Yes but the problem in this case is that mknod
didnt return any error on your system. If it would have failed, the script launches QEMU without vhost-net
and everything would have been fine because its optional.
But because mknod
returned succesfully, the script assumes the device is available and tries to use it.
In any case, I will make some changes and just disable vhost-net
unless somebody explicitly adds the device to their compose file.
I created a new tag (v2.06). Could you do me a favor and test if this version works in your original situation (where you did not mount /dev/vhost-net yet)?
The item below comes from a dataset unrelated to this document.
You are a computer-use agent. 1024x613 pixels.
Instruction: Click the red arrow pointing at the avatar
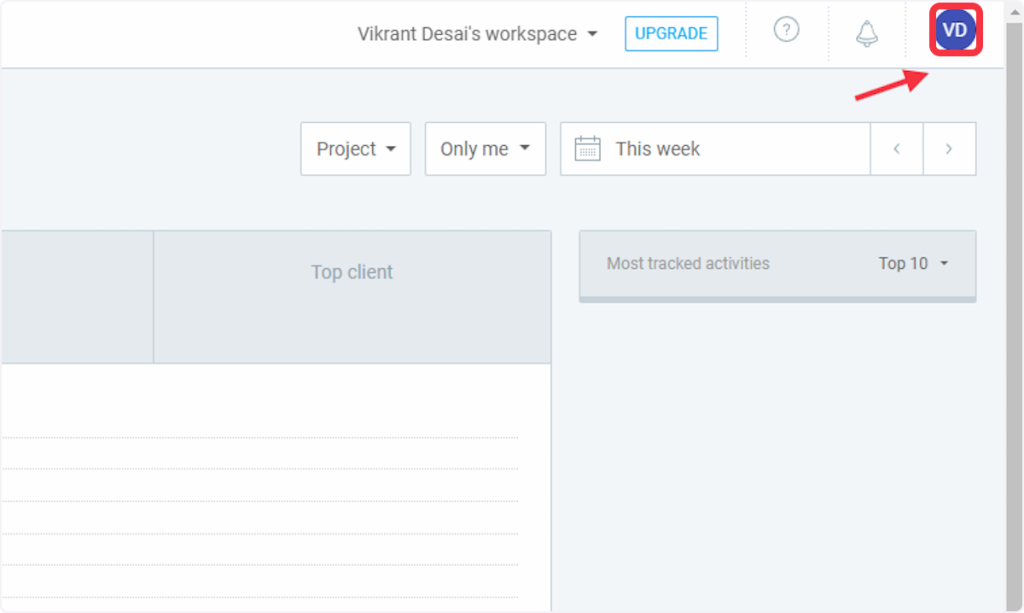888,86
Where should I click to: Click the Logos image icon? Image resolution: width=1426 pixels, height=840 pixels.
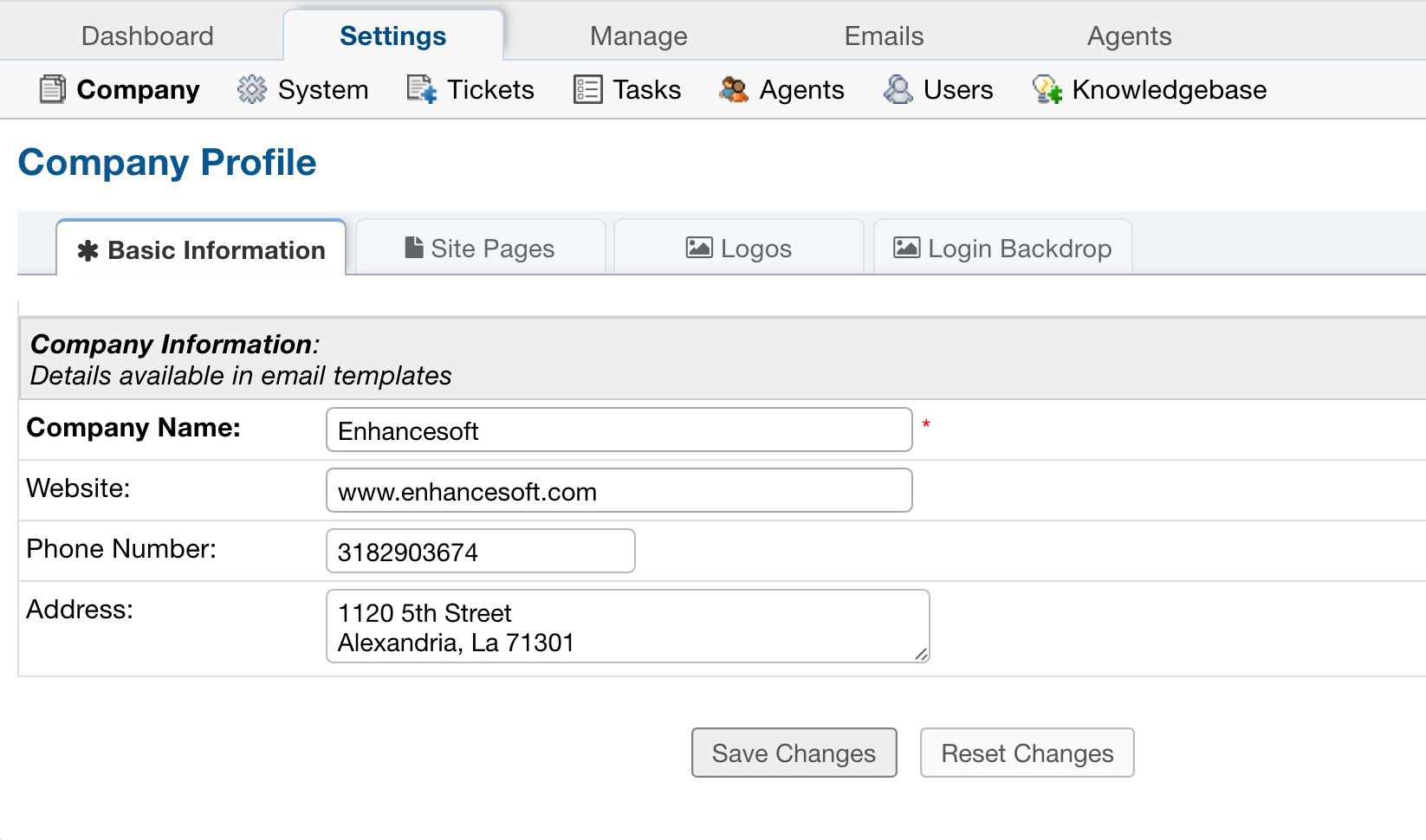pos(699,248)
To see if the original issue is now solved.
Ok so I tried to reproduce the problem with 2.05
and tested with winxp
and I could not reproduce it.
I tried to install win11
again with the --property='DeviceAllow=/dev/vhost-net rwm'
but still does not work - mhm, maybe it is only an installation issue or previously I only tried with winxp
because it is faster to test - sadly I don't remember anymore.
So it is at least a win11
issue.
The statement that it works with --property='DeviceAllow=/dev/vhost-net rwm'
and win11
is false!
Next test was instead --property='DeviceAllow=/dev/vhost-net rwm'
, bind mounting --bind=/dev/vhost-net
, but sadly same issue.
Next was --capability=all
without --property='DeviceAllow=/dev/vhost-net rwm'
or --bind=/dev/vhost-net
-> not working.
Next was --capability=all
, --property='DeviceAllow=/dev/vhost-net rwm'
and --bind=/dev/vhost-net
-> not working.
I also did modprobe vhost_vsock
on the jail-host because I remember doing that, but no.
Then I tested all bind mounts listed in this + vhost-net
:
--bind=/dev/kvm --capability=all --bind=/dev/vhost-net --bind=/dev/fuse --bind=/dev/vsock --bind=/dev/vhost-vsock
-> not working.
I tried with winxp
with same settings to make sure this at least still works, and it did.
Then I also tried to bind vhost-net in the dockerfile with win11
again like:
devices:
- /dev/kvm
- /dev/vhost-net
And still does not work. So I am not sure anymore what all I did in my testing but I can't get it running anymore with 2.05
with win11
, and I do not remember exactly if it ever run with with11
- so there is that.
Then I tired with all the previous mentioned settings win10
and it did not work.
With win8
it did work! So something beginning with win10
is the issue.
I am sorry that I tested wrong (changing more than one setting(winxp)).
Then i did a docker compose pull
and restarting the container with win8
First boot did not work after recreation - but then i restarted the container again and it did boot. I don't know, maybe a fluke?
❯ Starting Windows for Docker v2.07...
❯ For support visit https://github.com/dockur/windows
❯ Booting Windows using QEMU emulator version 8.2.1 ...
3h3h3hBdsDxe: loading Boot0003 "Windows Boot Manager" from HD(1,GPT,3C9F9213-A787-474C-8772-B5A6D80C1E6B,0x800,0x40000)/\EFI\Microsoft\Boot\bootmgfw.efi
BdsDxe: starting Boot0003 "Windows Boot Manager" from HD(1,GPT,3C9F9213-A787-474C-8772-B5A6D80C1E6B,0x800,0x40000)/\EFI\Microsoft\Boot\bootmgfw.efi
❯ Shutdown completed!
❯ Starting Windows for Docker v2.07...
❯ For support visit https://github.com/dockur/windows
❯ Booting Windows using QEMU emulator version 8.2.1 ...
3h3h3hBdsDxe: loading Boot0003 "Windows Boot Manager" from HD(1,GPT,3C9F9213-A787-474C-8772-B5A6D80C1E6B,0x800,0x40000)/\EFI\Microsoft\Boot\bootmgfw.efi
BdsDxe: starting Boot0003 "Windows Boot Manager" from HD(1,GPT,3C9F9213-A787-474C-8772-B5A6D80C1E6B,0x800,0x40000)/\EFI\Microsoft\Boot\bootmgfw.efi
Then i tried win10
again with no bind-mount and so on, but is not working with v2.07
. It also does not work with all the bind mounts and privileged: true
and - /dev/vhost-net
in docker compose file.
In summary all the settings did nothing. Only thing i found out is that the it only works with winxp
and win8
(win7
, vista
, ... I did not test) and it does not work with win10
and win11
So I am fairly certain that the devices or bind mounts are not the problem - so sadly we are back to square one.
Can you try v3.05 while adding the privileged: true
setting to your compose file ? This will set the ignore_msrs
KVM parameter automaticly, which might solve your issue.